How to complete this task: A verbatim copy of the listing is the expected output.

Working data:
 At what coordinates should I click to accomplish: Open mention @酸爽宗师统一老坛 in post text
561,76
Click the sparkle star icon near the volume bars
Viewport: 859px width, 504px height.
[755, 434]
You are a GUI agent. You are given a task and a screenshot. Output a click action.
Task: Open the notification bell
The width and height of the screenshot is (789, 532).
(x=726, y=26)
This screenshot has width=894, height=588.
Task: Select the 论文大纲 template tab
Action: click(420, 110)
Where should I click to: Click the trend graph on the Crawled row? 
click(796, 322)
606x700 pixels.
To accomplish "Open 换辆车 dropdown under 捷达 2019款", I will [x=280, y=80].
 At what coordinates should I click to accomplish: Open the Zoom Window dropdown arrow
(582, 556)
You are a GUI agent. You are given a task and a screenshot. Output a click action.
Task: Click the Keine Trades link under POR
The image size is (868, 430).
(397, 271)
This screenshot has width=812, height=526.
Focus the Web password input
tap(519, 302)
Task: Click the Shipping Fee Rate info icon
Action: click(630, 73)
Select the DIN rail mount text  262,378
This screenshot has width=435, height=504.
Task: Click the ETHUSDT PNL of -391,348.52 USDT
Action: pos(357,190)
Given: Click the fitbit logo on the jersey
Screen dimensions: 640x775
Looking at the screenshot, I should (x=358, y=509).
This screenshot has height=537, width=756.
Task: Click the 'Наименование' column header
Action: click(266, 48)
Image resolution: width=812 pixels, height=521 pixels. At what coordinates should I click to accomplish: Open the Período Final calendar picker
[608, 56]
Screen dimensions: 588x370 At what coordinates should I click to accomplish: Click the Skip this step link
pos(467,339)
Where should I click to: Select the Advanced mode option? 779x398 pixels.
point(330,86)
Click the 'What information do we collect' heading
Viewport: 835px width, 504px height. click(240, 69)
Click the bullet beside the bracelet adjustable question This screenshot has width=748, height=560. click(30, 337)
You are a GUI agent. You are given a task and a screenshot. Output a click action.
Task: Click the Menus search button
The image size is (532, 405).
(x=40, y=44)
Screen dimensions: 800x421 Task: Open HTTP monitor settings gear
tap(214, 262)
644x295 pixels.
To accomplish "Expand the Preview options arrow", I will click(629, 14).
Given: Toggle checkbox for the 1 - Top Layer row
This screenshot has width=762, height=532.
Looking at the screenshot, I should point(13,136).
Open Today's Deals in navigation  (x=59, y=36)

Task output:
 At what coordinates should I click to accomplish: Open mention @酸爽宗师统一老坛 in post text
561,76
Click the sparkle star icon near the volume bars
Viewport: 859px width, 504px height.
[755, 434]
You are a GUI agent. You are given a task and a screenshot. Output a click action.
Task: Open the notification bell
The width and height of the screenshot is (789, 532).
(x=726, y=26)
This screenshot has width=894, height=588.
Task: Select the 论文大纲 template tab
Action: click(420, 110)
Where should I click to: Click the trend graph on the Crawled row? 
click(796, 322)
606x700 pixels.
To accomplish "Open 换辆车 dropdown under 捷达 2019款", I will [x=280, y=80].
 At what coordinates should I click to accomplish: Open the Zoom Window dropdown arrow
(582, 556)
You are a GUI agent. You are given a task and a screenshot. Output a click action.
Task: Click the Keine Trades link under POR
The image size is (868, 430).
(397, 271)
This screenshot has width=812, height=526.
Focus the Web password input
tap(519, 302)
Task: Click the Shipping Fee Rate info icon
Action: click(630, 73)
Select the DIN rail mount text  262,378
This screenshot has width=435, height=504.
Task: Click the ETHUSDT PNL of -391,348.52 USDT
Action: pos(357,190)
Given: Click the fitbit logo on the jersey
Screen dimensions: 640x775
Looking at the screenshot, I should (x=358, y=509).
This screenshot has height=537, width=756.
Task: Click the 'Наименование' column header
Action: click(266, 48)
Image resolution: width=812 pixels, height=521 pixels. At what coordinates should I click to accomplish: Open the Período Final calendar picker
[608, 56]
Screen dimensions: 588x370 At what coordinates should I click to accomplish: Click the Skip this step link
pos(467,339)
Where should I click to: Select the Advanced mode option? 779x398 pixels.
point(330,86)
Click the 'What information do we collect' heading
Viewport: 835px width, 504px height. click(240, 69)
Click the bullet beside the bracelet adjustable question This screenshot has width=748, height=560. click(30, 337)
You are a GUI agent. You are given a task and a screenshot. Output a click action.
Task: Click the Menus search button
The image size is (532, 405).
(x=40, y=44)
Screen dimensions: 800x421 Task: Open HTTP monitor settings gear
tap(214, 262)
644x295 pixels.
To accomplish "Expand the Preview options arrow", I will click(629, 14).
Given: Toggle checkbox for the 1 - Top Layer row
This screenshot has width=762, height=532.
Looking at the screenshot, I should point(13,136).
Open Today's Deals in navigation  (x=59, y=36)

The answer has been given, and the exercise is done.